Reproducing results - Githubissues

SwinTransformer / Video-Swin-Transformer

This is an official implementation for "Video Swin Transformers".

https://arxiv.org/abs/2106.13230

Apache License 2.0

1.44k stars 200 forks source link

Reproducing results #18

Open zehzhang opened 3 years ago

zehzhang commented 3 years ago

Hi,

Thanks for the great work.

I'm having the same issue as #5 even when I tested the models with the same val split.

I played with SwinT and SwinB, and both of them gave 04%~0.5% lower top-1 accuracy than reported. They are still pretty neat but I just want to make sure I am not doing anything wrong.

Would you confirm that the models and the split files uploaded are the correct ones?

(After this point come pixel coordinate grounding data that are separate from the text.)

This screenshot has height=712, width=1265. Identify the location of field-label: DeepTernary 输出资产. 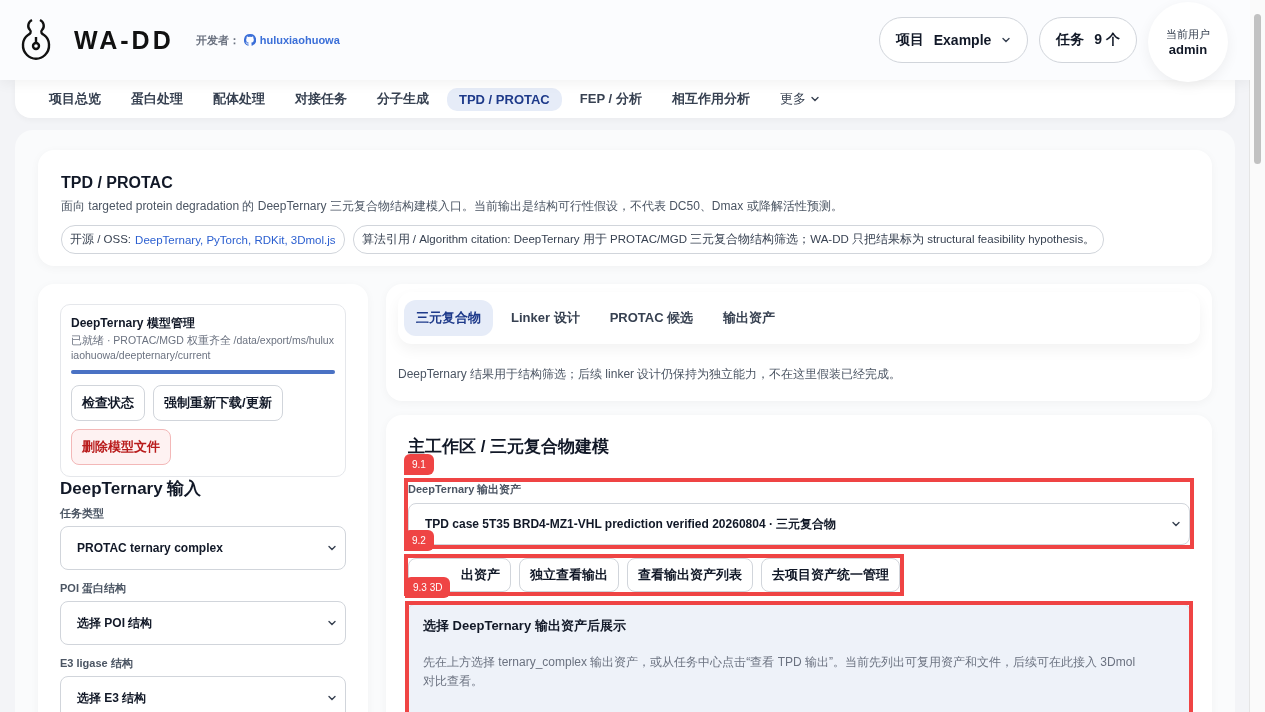
(466, 490).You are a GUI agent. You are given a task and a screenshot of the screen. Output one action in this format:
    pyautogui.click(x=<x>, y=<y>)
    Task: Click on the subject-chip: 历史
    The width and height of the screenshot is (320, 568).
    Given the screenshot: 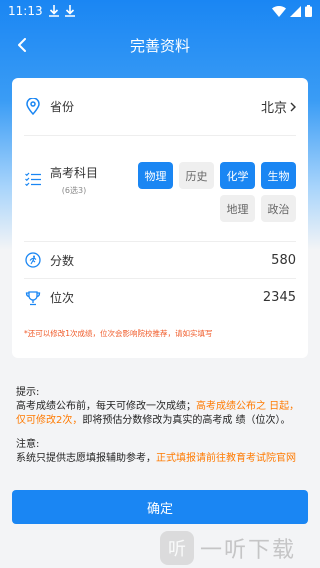 What is the action you would take?
    pyautogui.click(x=196, y=176)
    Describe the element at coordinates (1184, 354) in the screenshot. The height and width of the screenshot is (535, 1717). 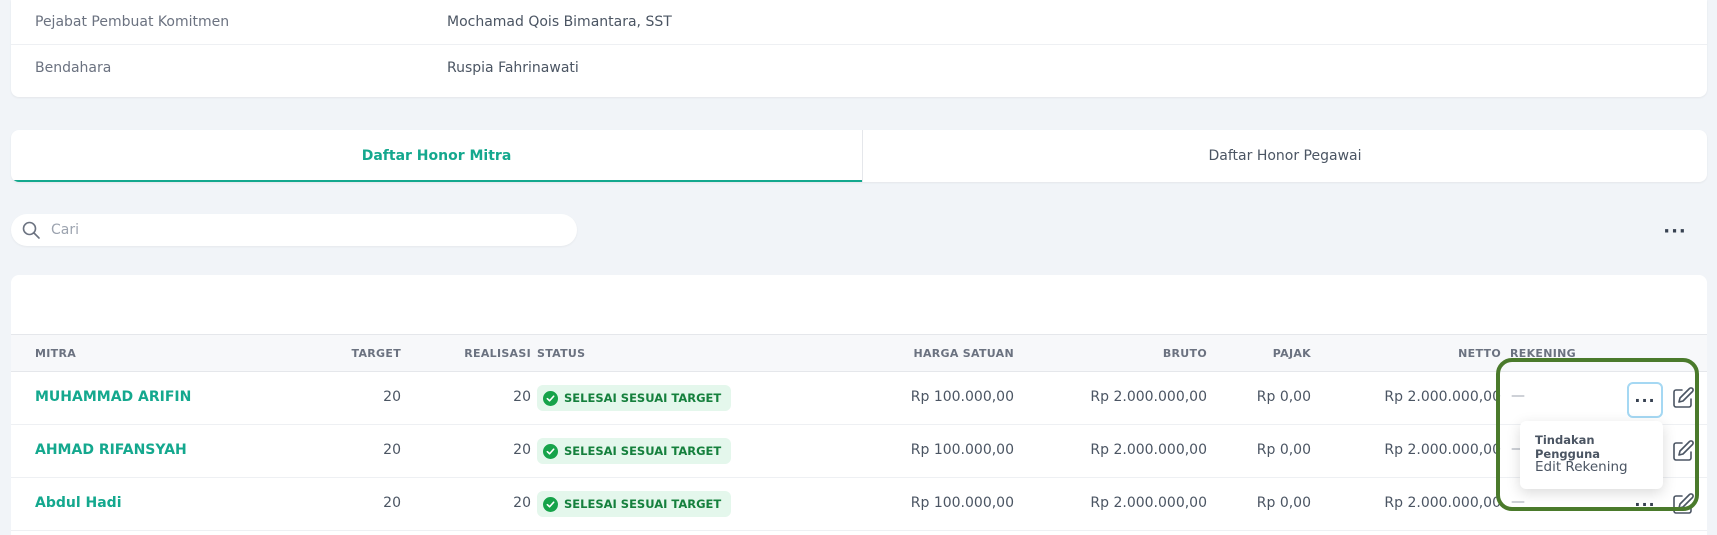
I see `header-bruto: BRUTO` at that location.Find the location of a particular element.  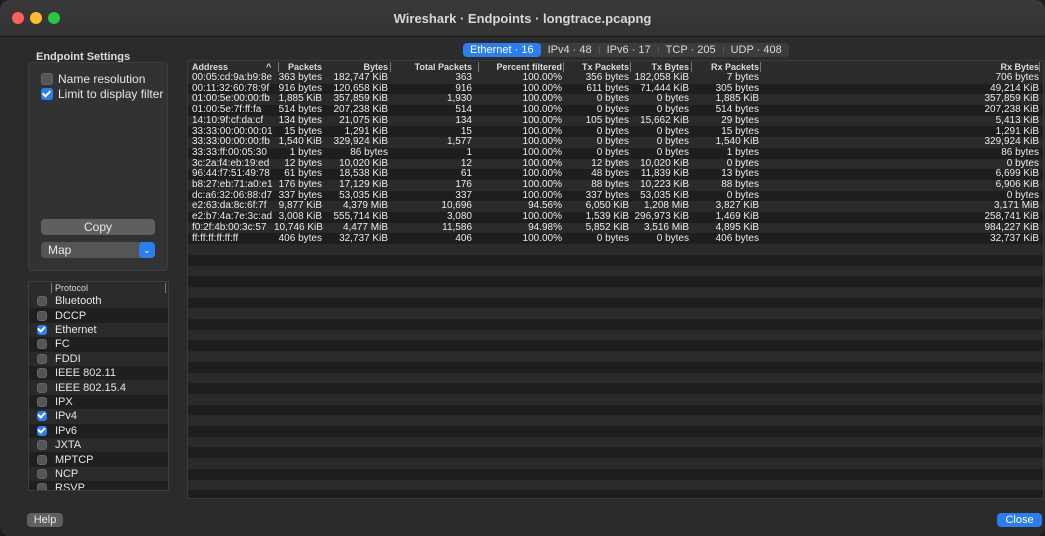

protocol-list-header: Protocol is located at coordinates (98, 288).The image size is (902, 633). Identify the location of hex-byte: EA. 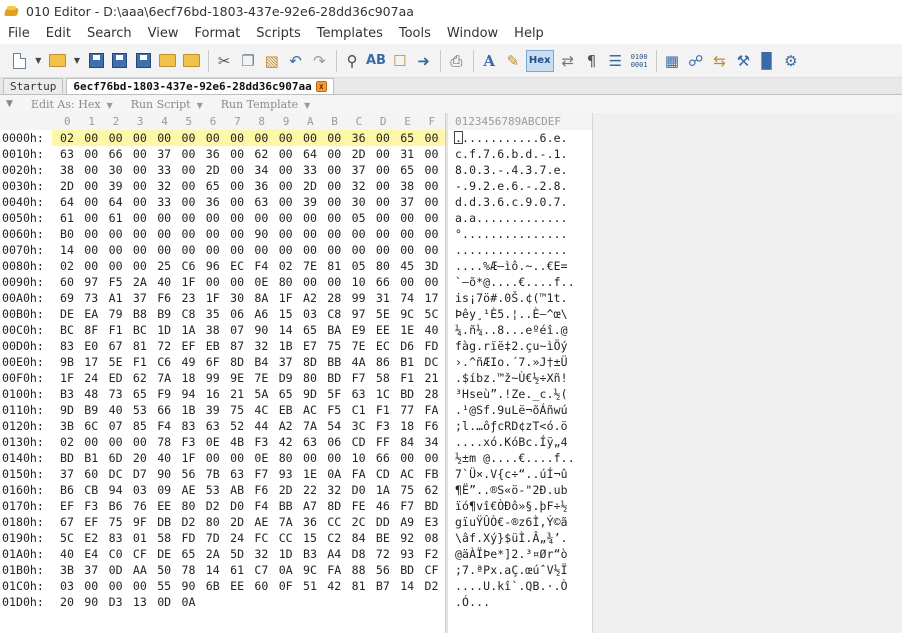
(91, 314).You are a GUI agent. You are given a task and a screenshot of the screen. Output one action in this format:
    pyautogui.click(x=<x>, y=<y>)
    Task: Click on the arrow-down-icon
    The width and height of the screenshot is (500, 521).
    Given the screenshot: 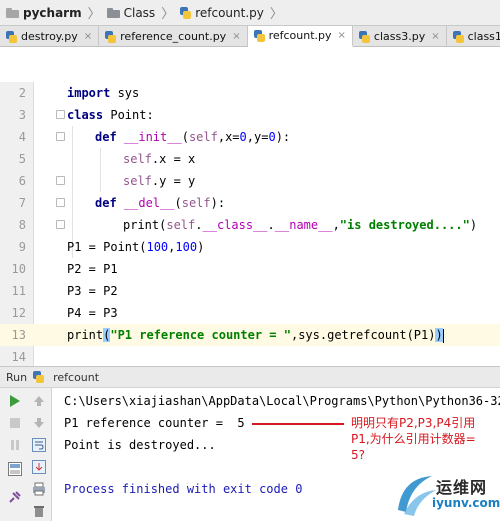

Also, if anyone has successfully reproduce it, please kindly comment here about whether there is anything else I need to do besides downloading the models and configs and run the test scripts.

Thanks,

hust-nj commented 3 years ago

Hi, before training and testing, the Kinetics400 training and validation datasets we use are preprocessed by making height of video 256, this may cause little difference. You can contact us by v-jianing@microsoft.com for discussing more details.

zehzhang commented 3 years ago

Facing the same problem. I use the annotation files in this repo and test the provided pretrain models without any extra modification. Swin-T and Swin-B achieved 78.4% and 80.1% top-1 accuracy on K400, which seemed slightly worse than the reported results. @zehzhang Have you resolved this issue? If so, could you please share your solution?

Thanks for confirming the problem. I got similar decrease with SwinT (-0.4% top1 acc) and SwinB pretrained on ImageNet21k (-0.5% top1 acc). I'm reaching out to the other first co-author (referred to by @hust-nj ) and hopefully will figure out what is going on soon. I will keep this thread updated.

hust-nj commented 3 years ago

After a careful comparison, we find out that the performance gap is due to the slight difference on data. Our kinetics-400 data with 256 resolution was obtained (with broken video removed) from nonlocal networks which was also used in many other series of works.

More details and data download link can be found here https://github.com/youngwanLEE/VoV3D/blob/main/DATA.md#kinetics-400, https://github.com/facebookresearch/video-nonlocal-net/issues/67

dragen1860 commented 2 years ago

@zehzhang Hi, Thanks for your issues. Do you train video-swin from scratch without imagenet-21k, did it drop severely? thank you.